Shortly before Christmas, residents of the new Cuckoo Meadow housing development in Hailsham (due to be completed next year) began complaining about foul-smelling water in the continuation pond, which is overlooked by many of the new houses. The pond was also overflowing, so they suspected that sewage was somehow leaking into it. Their plight was immediately taken up by two local Wealden District Councillors, Neil Cleaver (Liberal Democract, Hailsham North West) and David White (Independent, Hellingly), who realised at once that this was an urgent matter. "Not only did the pond water smell terrible," says Councillor Cleaver, recalling his first visit to the site over six months ago, "but it was also constantly overflowing, even during a dry spell."
However, the residents' and Councillors' calls for the pond water to be tested were not immediately heeded. They were then alarmed to learn that the site's developer Bovis was pumping the excess pond water into a nearby brook leading to the Cuckmere River, which the Pevensey & Cuckmere Water Authority were apparently never informed about. And while the Environment Agency did carry out some tests, they were only able to take samples from the nearby watercourse rather than the actual pond.
Finally, after pressure from Wealden District Council Planning Department, Bovis carried out proper tests on the pond water in June, and these results have confirmed "a high level of sewage pollution". On reading the full analysis of the tests, Environment Agency Officers noted that the pollution levels were "significantly higher than expected" and that they "indicate the presence of a significant level of faecal contamination, most likely due to sewage entering the balancing pond," adding: "there is a significant likelihood of damage to both the watercourse and to aquatic life".
Consequently Bovis has been ordered to cease pumping into the stream at once, and to completely empty the pond, removing the contaminated water by tanker to an authorised disposal point. Next they must thoroughly investigate all possible sources of contamination in order that the cause be identified and properly fixed.
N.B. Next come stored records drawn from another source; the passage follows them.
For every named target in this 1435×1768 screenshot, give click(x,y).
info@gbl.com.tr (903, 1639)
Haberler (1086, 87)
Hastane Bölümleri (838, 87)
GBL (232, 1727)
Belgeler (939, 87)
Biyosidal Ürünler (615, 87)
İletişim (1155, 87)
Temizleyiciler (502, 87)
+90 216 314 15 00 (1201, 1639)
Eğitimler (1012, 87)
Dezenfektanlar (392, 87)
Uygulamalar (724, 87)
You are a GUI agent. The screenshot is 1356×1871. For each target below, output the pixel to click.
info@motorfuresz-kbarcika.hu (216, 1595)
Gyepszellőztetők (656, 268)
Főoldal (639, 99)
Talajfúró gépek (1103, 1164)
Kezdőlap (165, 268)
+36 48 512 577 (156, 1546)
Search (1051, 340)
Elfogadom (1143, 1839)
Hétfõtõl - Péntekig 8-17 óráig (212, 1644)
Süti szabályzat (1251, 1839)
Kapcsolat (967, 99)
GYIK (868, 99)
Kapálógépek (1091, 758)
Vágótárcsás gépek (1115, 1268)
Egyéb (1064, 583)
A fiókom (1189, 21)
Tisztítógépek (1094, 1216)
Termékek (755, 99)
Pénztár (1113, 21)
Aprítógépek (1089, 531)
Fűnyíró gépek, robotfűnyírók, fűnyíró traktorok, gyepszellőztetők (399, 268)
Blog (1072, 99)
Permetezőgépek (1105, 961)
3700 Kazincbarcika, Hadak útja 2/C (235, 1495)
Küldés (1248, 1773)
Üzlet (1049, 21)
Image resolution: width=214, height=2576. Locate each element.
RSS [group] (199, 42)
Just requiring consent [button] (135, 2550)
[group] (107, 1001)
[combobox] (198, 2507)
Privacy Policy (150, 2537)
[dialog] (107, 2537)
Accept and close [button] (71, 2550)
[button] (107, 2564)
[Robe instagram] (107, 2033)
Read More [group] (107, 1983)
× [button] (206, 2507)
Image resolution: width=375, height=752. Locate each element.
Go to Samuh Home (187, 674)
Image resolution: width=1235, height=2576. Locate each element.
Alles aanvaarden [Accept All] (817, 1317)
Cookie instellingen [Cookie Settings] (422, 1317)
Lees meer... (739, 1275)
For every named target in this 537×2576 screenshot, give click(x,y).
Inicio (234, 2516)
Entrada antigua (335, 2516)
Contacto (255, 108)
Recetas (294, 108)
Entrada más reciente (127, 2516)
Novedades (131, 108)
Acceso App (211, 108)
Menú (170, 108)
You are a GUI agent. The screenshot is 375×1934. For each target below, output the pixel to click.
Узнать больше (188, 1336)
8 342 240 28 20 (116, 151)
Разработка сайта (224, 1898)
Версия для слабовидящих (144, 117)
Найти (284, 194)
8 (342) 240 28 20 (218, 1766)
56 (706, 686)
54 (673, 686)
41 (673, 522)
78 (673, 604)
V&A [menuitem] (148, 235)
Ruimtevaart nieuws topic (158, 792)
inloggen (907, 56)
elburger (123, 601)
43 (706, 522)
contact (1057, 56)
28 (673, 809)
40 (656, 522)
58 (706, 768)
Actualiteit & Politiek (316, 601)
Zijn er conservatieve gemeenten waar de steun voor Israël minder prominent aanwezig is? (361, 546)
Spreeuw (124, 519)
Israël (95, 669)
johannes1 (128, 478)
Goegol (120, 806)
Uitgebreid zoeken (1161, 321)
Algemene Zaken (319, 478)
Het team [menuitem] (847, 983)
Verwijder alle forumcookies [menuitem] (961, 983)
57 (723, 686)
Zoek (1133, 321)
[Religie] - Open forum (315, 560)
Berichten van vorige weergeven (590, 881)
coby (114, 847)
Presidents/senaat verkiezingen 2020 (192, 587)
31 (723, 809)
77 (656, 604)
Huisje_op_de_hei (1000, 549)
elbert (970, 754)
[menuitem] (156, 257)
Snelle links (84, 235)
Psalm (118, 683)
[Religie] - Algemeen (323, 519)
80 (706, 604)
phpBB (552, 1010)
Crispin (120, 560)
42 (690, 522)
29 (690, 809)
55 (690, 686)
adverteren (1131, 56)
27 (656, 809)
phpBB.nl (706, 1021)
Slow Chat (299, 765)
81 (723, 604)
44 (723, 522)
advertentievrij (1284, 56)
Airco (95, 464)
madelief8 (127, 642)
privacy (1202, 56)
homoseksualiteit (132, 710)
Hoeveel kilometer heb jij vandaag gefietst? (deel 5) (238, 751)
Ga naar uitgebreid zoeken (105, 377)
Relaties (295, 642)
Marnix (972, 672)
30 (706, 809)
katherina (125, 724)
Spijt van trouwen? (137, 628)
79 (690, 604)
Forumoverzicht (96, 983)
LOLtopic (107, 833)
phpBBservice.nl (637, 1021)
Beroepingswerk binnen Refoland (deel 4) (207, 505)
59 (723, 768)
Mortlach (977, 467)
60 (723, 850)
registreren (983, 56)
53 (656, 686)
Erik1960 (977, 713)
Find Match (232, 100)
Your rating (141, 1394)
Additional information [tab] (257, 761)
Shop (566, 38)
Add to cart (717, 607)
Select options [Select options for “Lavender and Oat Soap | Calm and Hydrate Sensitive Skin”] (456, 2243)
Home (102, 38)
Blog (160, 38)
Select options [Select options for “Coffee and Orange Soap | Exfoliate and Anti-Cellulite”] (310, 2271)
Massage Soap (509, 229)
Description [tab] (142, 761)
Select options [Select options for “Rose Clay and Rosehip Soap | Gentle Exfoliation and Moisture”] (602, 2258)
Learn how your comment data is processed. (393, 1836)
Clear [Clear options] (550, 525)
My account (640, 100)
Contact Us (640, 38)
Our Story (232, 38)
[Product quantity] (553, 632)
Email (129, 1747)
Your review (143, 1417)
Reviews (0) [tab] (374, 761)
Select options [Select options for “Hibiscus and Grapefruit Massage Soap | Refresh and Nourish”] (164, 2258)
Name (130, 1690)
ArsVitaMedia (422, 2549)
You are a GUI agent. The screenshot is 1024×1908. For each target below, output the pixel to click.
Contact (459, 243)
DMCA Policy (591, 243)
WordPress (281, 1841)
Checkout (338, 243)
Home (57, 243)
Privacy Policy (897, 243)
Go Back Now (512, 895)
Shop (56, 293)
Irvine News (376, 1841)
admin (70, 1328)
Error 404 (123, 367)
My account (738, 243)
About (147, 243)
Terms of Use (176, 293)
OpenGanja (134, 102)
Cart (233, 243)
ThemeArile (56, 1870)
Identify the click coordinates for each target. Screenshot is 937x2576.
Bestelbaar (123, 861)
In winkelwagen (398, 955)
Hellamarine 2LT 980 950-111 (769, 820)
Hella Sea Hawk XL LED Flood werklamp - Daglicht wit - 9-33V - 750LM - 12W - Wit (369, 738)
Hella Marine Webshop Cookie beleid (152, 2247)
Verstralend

Councillors Cleaver and White, while pleased to hear that the issue was finally being addressed, shared the residents' frustration that it had taken over six months for positive action to be taken. "This should've been done well before lockdown started," said Councillor Cleaver, "but instead, Cuckoo Meadow residents had to put up with the polluted pond during twelve long weeks of being confined to their area - and the stench is even worse during fine weather." It's not only residents in the new development who are affected - people using the nearby Cuckoo Trail, and even residents on the other side of it, have complained of the terrible smell.
Unfortunately, it seems that the issue is still not over. When Councillor Cleaver visited the site on Friday (July 3rd) to check that the pond had been drained as agreed, he found that it was still full of contaminated water and the smell was as bad as ever. One homeowner, whose house is closest to the pond, said that she and her husband had noticed some pumping being done earlier in the week. "But the pond was never fully drained and within a couple of days it had filled up again with foul water," she said. "We've been trying to contact Bovis all week but so far we've heard nothing back. So yet again we can't open our windows and have to hold our breath whenever we have to go outside. At this point, we are beyond fed up."